Carefully read the topic. The error message in the console log appears when the original poster uses DataX, right? For the source data, you used select * from table; the data is cached locally. Considering the size of the database, it’s bound to throw an error. This approach is inherently problematic and unreasonable. If you want to try it, you can increase the relevant DataX configuration, such as the Java memory parameters. Of course, TiDB also needs to configure the query memory parameters, but be cautious as it might affect other service instances.

| username: Kongdom | Original post link

:+1: Very detailed, I didn’t even notice alibaba.datax. So this means data transmission needs to be synchronized in batches and segments, right?

| username: forever | Original post link

Marking this for later. This issue is highly likely to be encountered. If there’s really no other way, segmenting it is the only option, but the complexity will increase significantly.

| username: wangccsy | Original post link

If pagination is not used, it will probably result in an OOM (Out of Memory) error.

| username: xfworld | Original post link

I have a solution for your reference:
In Java JDBC, there is a parameter called cursor scrolling, which only allows forward scrolling and not backward scrolling. It is usually used as a pipeline for stream processing. However, the core issue is: after processing so much data through the pipeline, where do you put it? (Of course, this is something you need to worry about)

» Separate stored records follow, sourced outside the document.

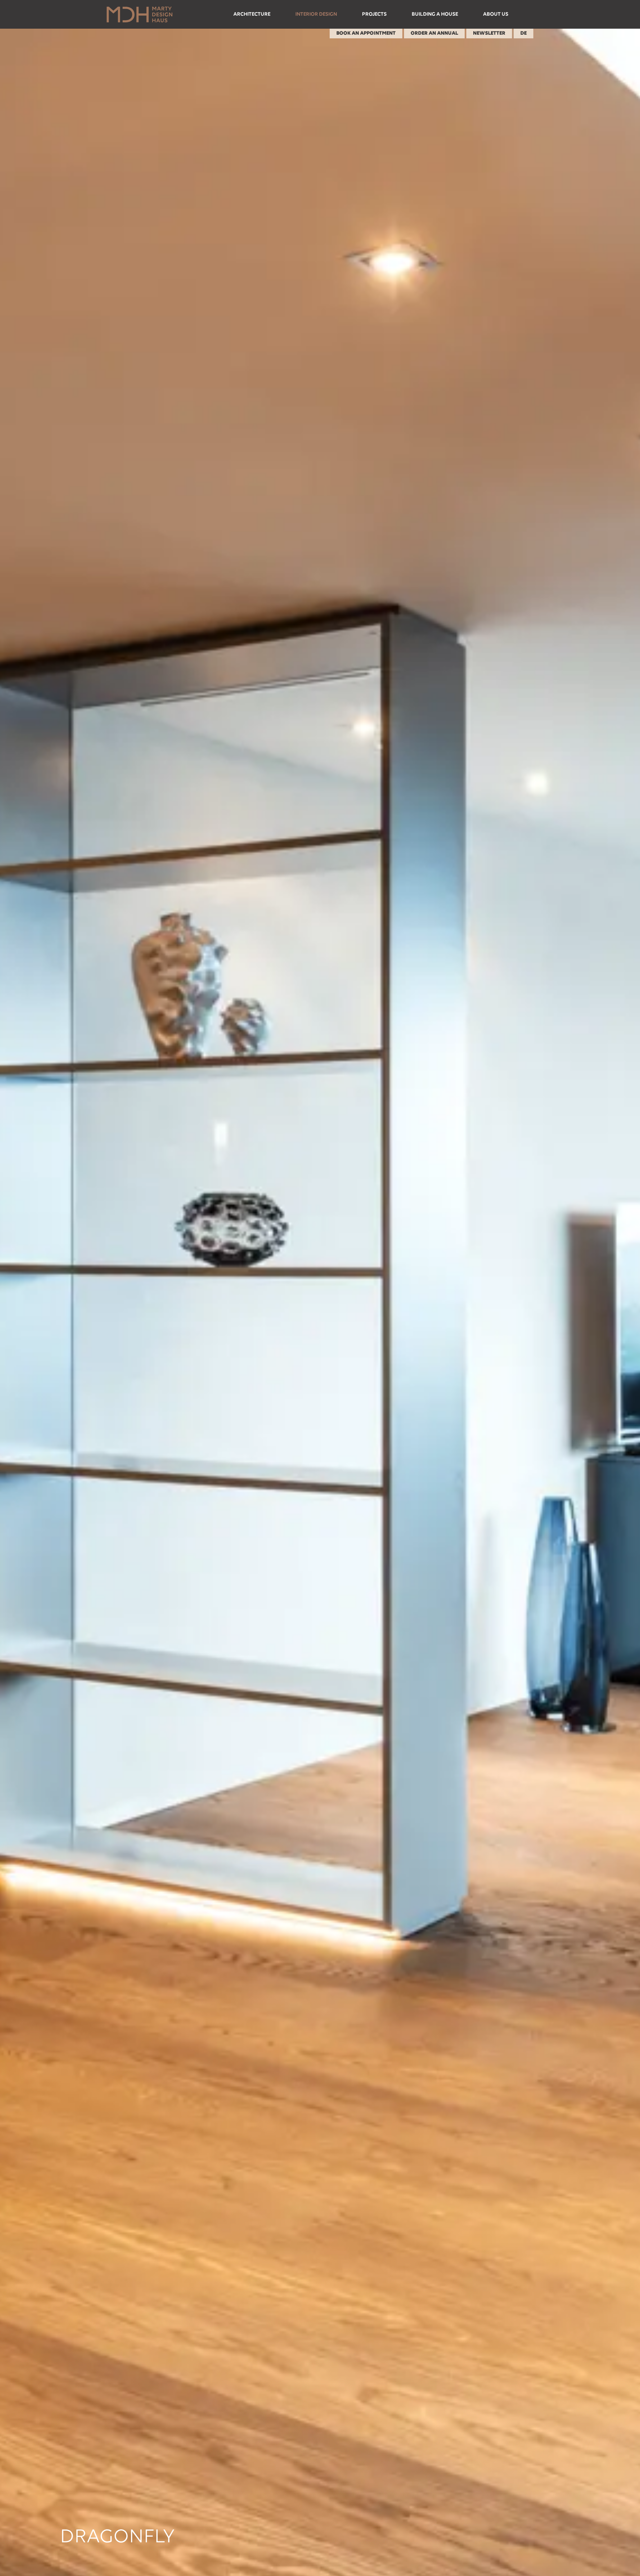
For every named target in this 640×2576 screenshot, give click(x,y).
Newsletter (489, 33)
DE (523, 33)
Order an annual (434, 33)
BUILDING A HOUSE (435, 14)
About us (495, 14)
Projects (374, 14)
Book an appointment (366, 33)
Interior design (316, 14)
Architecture (251, 14)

When querying MySQL with JDBC, by default, all the data queried by the SQL is loaded into memory from the server at once. When there is too much data, it leads to memory overflow. The best way is to fetch the data in pages incrementally.

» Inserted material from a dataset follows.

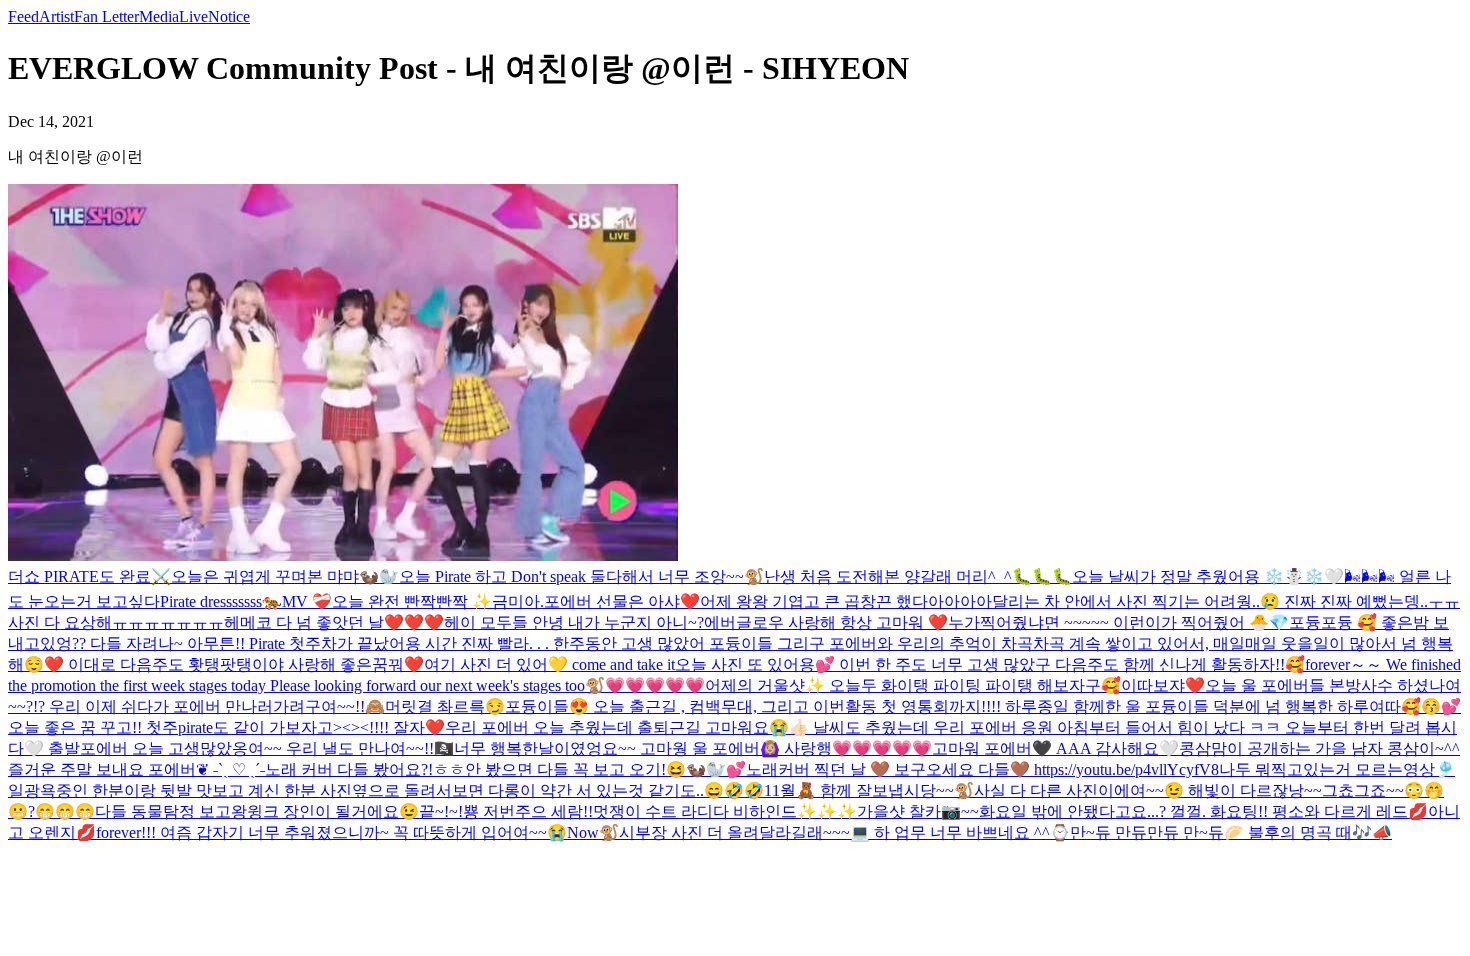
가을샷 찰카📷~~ (918, 811)
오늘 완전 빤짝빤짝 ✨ (412, 601)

Statement statement = connection.createStatement(ResultSet.TYPE_FORWARD_ONLY, ResultSet.CONCUR_READ_ONLY);
// Set the fetch size for retrieving multiple rows from the database
statement.setFetchSize(batchSize); 
// Set the maximum number of rows that any ResultSet object generated by this Statement object can contain to the given number
statement.setMaxRows(maxRows);

Set the number of rows fetched each time and the maximum limit according to the actual memory size of your service to avoid overload.

Please refer to this.

| username: tidb菜鸟一只 | Original post link

Extracting 200 million rows of data through DataX, I want to know what your target end is.

| username: dba远航 | Original post link

First, check the table size. The memory should be at least 2 to 3 times the table size.

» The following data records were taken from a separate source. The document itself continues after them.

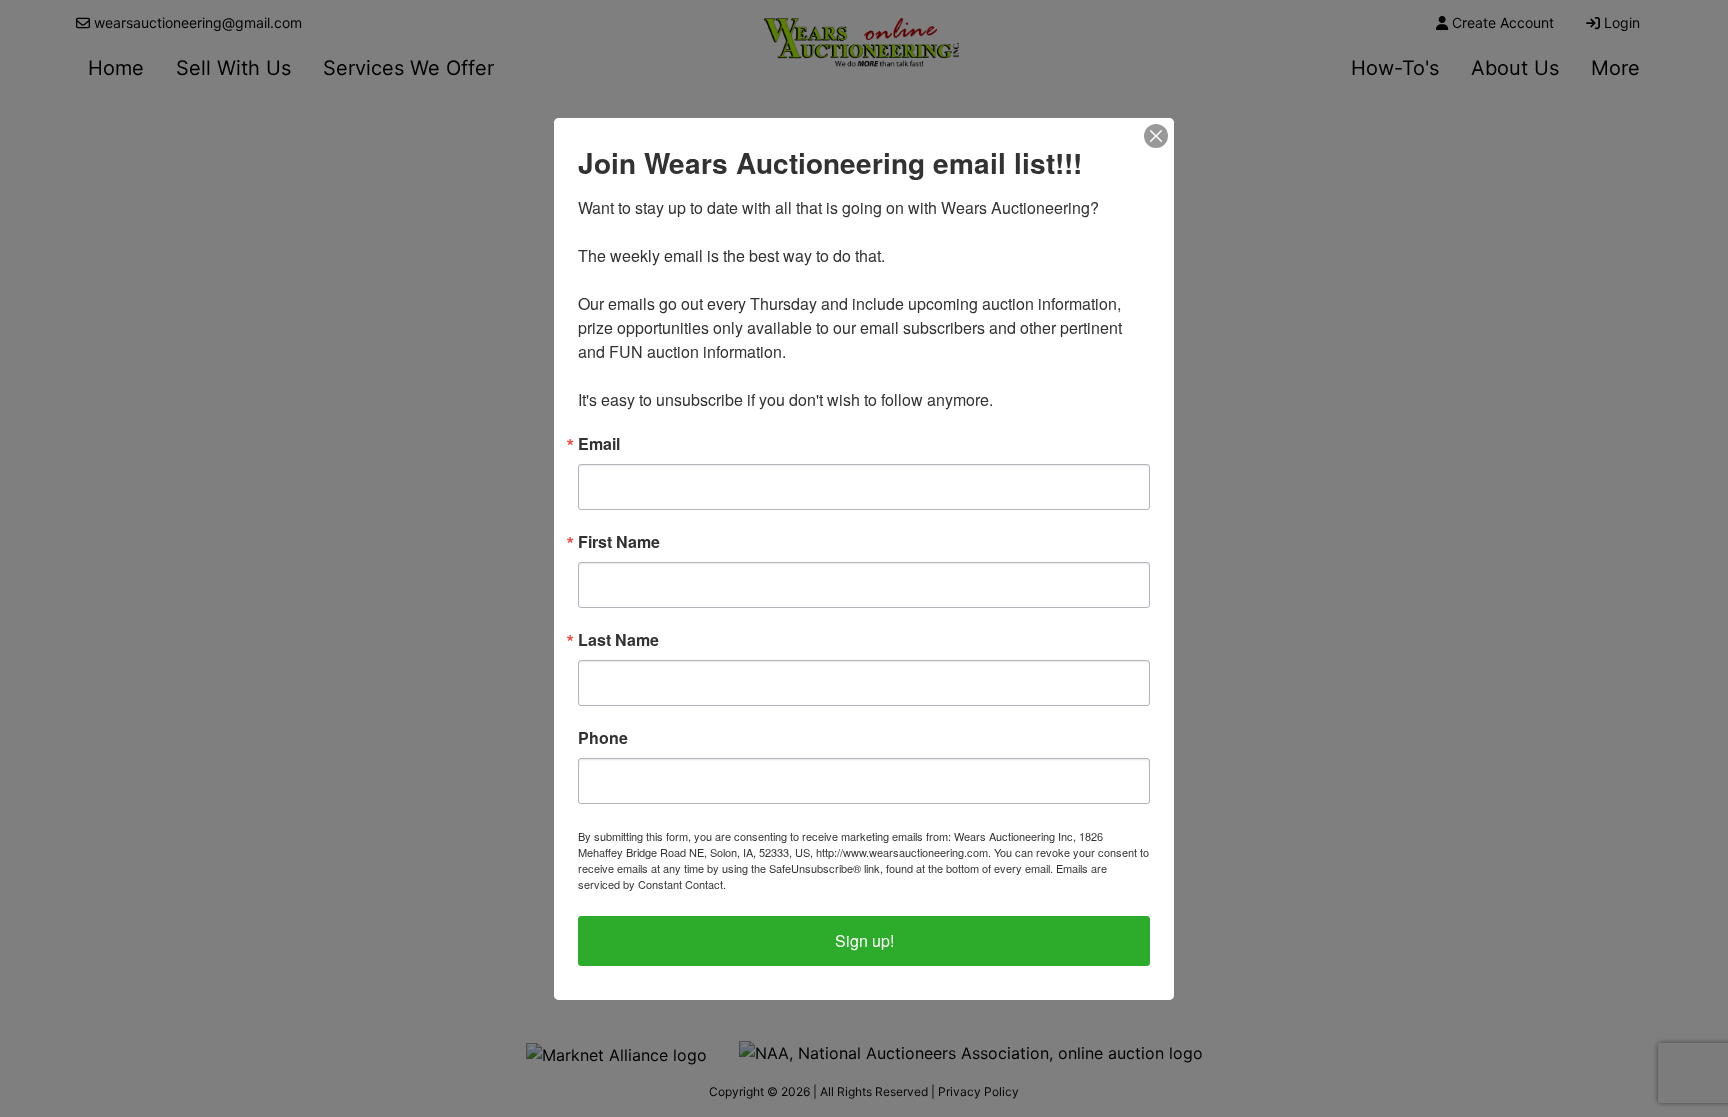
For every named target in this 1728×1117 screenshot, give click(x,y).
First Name (619, 542)
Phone (603, 738)
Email (599, 444)
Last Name (618, 640)
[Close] (1156, 136)
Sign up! (864, 940)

| username: 随缘天空 | Original post link

In what scenarios would such a requirement arise? If it’s for business purposes, it obviously seems unnecessary. How would you view such a large amount of data at once? If it’s for data processing, you can achieve it through professional ETL tools, executing in multiple batches, with each batch processing data that meets certain conditions.

| username: Inkjade | Original post link

Why do this? What kind of business scenario requires such an operation? It feels like an unreasonable demand. Batch processing is not handled this way either. I suggest explaining the real business requirement scenario; it feels like a pseudo-demand.

| username: Hacker007 | Original post link

Directly using select for a one-time query resulting in OOM is normal. The simplest way is to write a simple code for batch queries, which can run locally.

| username: FutureDB | Original post link

It mainly depends on your use case. If it is to provide data to downstream, you can use Dumpling to export it into a file for downstream.